The response to the Senate vote from rank-and-file lawmakers: They sent in so many last-minute earmark requests that a House Appropriations Committee web site seized up and the deadline for requesting pork had to be extended.
And then there are the explanations. This from Representative Nancy Boyda:
"Earmarks allow members of Congress to devote funds to projects that are important to their district — and representatives can better judge their districts' needs than some bureaucrat," Boyda wrote her constituents. "I want to make sure that Kansas taxpayers are getting their fair share of funds returning to Kansas projects — research at our universities, investment in our infrastructure and growth at our military bases."
I've heard this said by a number of Representatives and Senators, and if that's really the goal, then lower taxes so more of the money never leaves where it's supposed to be going in the first place.

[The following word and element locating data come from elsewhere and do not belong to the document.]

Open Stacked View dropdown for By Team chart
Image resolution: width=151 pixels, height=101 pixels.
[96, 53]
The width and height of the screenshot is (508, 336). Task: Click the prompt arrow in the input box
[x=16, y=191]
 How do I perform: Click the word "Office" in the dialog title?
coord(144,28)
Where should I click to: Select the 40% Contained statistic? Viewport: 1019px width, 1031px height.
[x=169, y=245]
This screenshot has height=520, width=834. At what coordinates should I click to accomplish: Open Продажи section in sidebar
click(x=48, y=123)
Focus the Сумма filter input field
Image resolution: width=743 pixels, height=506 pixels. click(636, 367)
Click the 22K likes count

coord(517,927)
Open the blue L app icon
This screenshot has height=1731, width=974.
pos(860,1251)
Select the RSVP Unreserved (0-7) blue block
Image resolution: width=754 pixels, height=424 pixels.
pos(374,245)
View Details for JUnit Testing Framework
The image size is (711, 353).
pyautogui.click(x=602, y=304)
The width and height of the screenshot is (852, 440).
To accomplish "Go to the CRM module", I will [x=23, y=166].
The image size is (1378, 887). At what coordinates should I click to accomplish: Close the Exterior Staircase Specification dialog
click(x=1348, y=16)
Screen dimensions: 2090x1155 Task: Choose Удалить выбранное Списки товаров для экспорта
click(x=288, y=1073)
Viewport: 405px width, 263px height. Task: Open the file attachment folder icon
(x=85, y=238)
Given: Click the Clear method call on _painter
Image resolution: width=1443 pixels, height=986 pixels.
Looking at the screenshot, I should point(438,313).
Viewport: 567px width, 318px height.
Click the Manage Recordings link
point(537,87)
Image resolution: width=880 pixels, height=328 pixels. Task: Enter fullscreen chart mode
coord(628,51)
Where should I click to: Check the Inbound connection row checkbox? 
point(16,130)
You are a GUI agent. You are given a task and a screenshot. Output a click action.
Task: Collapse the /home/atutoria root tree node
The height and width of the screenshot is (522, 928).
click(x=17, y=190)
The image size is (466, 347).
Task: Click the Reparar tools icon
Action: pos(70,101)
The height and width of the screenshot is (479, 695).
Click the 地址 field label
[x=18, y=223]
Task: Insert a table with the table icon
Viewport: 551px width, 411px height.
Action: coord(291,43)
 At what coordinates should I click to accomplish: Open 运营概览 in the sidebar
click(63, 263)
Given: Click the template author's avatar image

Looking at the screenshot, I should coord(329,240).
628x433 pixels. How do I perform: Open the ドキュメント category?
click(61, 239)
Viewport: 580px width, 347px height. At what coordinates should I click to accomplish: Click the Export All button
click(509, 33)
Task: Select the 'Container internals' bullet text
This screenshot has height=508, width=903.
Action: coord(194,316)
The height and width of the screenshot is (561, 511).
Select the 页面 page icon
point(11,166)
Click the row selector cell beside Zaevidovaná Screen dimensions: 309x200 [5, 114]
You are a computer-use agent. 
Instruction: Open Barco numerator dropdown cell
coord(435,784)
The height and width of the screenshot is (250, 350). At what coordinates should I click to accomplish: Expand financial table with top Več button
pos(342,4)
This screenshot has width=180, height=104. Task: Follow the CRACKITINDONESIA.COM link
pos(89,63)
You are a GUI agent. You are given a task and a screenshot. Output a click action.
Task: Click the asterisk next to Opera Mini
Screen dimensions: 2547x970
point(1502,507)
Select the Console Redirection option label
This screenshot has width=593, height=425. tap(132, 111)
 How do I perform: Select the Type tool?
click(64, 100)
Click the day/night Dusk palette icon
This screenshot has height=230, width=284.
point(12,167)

Unfortunately, too many on Capitol Hill have sipped this putrid Kool Aid.
It is also a fact that earmarks are completely open to fraud and waste, placing the power of the purse in the hands of a single person who may or may not have a clue. Our own Rep. Scott Garrett proved this fact with flying colors last funding cycle by requesting a $1.5 million earmark after the Army had ended the program Garrett was funding.
Did Garrett think he was doing right by the District? Probably. Did he know the Army had ended the program? Probably not. Should he have had an inkling? Absolutely.
If the project a lawmaker wants to fund can't stand up in an open granting process, it shouldn't be funded. Earmarks need to end, plain and simple. Anyone who says otherwise should be voted out of office.